Five years ago, I wrote about threats made by the Internal Revenue Service against conservative churches for supposedly engaging in politicking. Today, the IRS is again attempting to chill free speech, sending notices to more than 15,000 non-profit organizations—including churches—regarding its new crackdown on political activity. But what exactly constitutes political activity? What if a member of the clergy urges his congregation to work toward creating a pro-life culture, when an upcoming election features a pro-life candidate? What if a minister admonishes churchgoers that homosexuality is sinful, when an initiative banning gay marriage is on an upcoming ballot?
Where exactly do we draw the line, and when does the IRS begin to violate the First amendment’s guarantee of free exercise of religion? I agree with my colleague Walter Jones of North Carolina that the political views of any particular church or its members are none of the government’s business. Congressman Jones introduced legislation that addresses this very serious issue of IRS harassment of churches engaging in conservative political activity. This bill is badly needed to end the IRS practice of threatening certain politically disfavored faiths with loss of their tax-exempt status, while ignoring the very open and public political activities of other churches. While some well-known leftist preachers routinely advocate socialism from the pulpit, many conservative Christian and Jewish congregations cannot present their political beliefs without risking scrutiny from the tax collector. The supposed motivation behind the ban on political participation by churches is the need to maintain a rigid separation between church and state. However, the First amendment simply prohibits the federal government from passing laws that establish religion or prohibit the free exercise of religion.
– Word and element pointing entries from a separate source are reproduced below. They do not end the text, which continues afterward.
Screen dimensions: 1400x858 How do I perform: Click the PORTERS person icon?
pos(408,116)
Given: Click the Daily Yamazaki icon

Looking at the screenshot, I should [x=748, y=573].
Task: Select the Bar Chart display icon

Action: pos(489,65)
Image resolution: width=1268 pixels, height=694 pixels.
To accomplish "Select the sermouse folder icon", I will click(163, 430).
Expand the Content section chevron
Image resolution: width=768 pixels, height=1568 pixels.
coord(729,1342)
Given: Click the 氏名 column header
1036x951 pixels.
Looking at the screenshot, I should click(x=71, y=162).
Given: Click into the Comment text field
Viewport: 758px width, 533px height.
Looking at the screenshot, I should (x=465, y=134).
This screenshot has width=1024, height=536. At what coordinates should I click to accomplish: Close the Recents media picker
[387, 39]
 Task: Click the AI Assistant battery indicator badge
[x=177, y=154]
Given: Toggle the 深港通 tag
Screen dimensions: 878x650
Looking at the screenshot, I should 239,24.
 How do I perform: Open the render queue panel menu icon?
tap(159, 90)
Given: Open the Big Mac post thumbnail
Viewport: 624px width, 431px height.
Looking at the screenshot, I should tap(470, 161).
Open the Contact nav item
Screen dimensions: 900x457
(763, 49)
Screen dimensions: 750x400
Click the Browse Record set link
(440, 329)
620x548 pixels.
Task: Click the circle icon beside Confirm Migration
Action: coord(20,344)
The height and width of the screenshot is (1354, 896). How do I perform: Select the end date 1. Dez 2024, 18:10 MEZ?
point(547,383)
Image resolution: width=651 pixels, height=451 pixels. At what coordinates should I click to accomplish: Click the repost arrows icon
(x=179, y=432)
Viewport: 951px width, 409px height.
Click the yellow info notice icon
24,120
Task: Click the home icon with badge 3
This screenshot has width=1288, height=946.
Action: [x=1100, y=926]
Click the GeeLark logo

There certainly is no mention of any “separation of church and state,” yet lawmakers and judges continually assert this mythical doctrine. The result is court rulings and laws that separate citizens from their religious beliefs in all public settings, in clear violation of the free exercise clause. Our Founders never envisioned a rigidly secular public society, where people must nonsensically disregard their deeply held beliefs in all matters of government and politics. They certainly never imagined that the federal government would actively work to chill the political activities of some churches. Speech is speech, regardless of the setting. There is no legal distinction between religious expression and political expression; both are equally protected by the First amendment. Religious believers do not drop their political opinions at the door of their place of worship, nor do they disregard their faith at the ballot box. Religious morality will always inform the voting choices of Americans of all faiths. The political left, however, seeks to impose the viewpoint that public life must be secular, and that government cannot reflect morality derived from faith.
Many Democrats, not all, are threatened by strong religious institutions because they want an ever-growing federal government to serve as the unchallenged authority in our society. So the real motivation behind the insistence on a separation of church and state is not based on respect for the First amendment, but rather on a desire to diminish the influence of religious conservatives at the ballot box. The Constitution’s guarantee of religious freedom must not depend on the whims of IRS bureaucrats. Religious institutions cannot freely preach their beliefs if they must fear that the government will accuse them of “politics.” We cannot allow churches to be silenced any more than we can allow political dissent in general to be silenced. Free societies always have strong, independent institutions that are not afraid to challenge and criticize the government.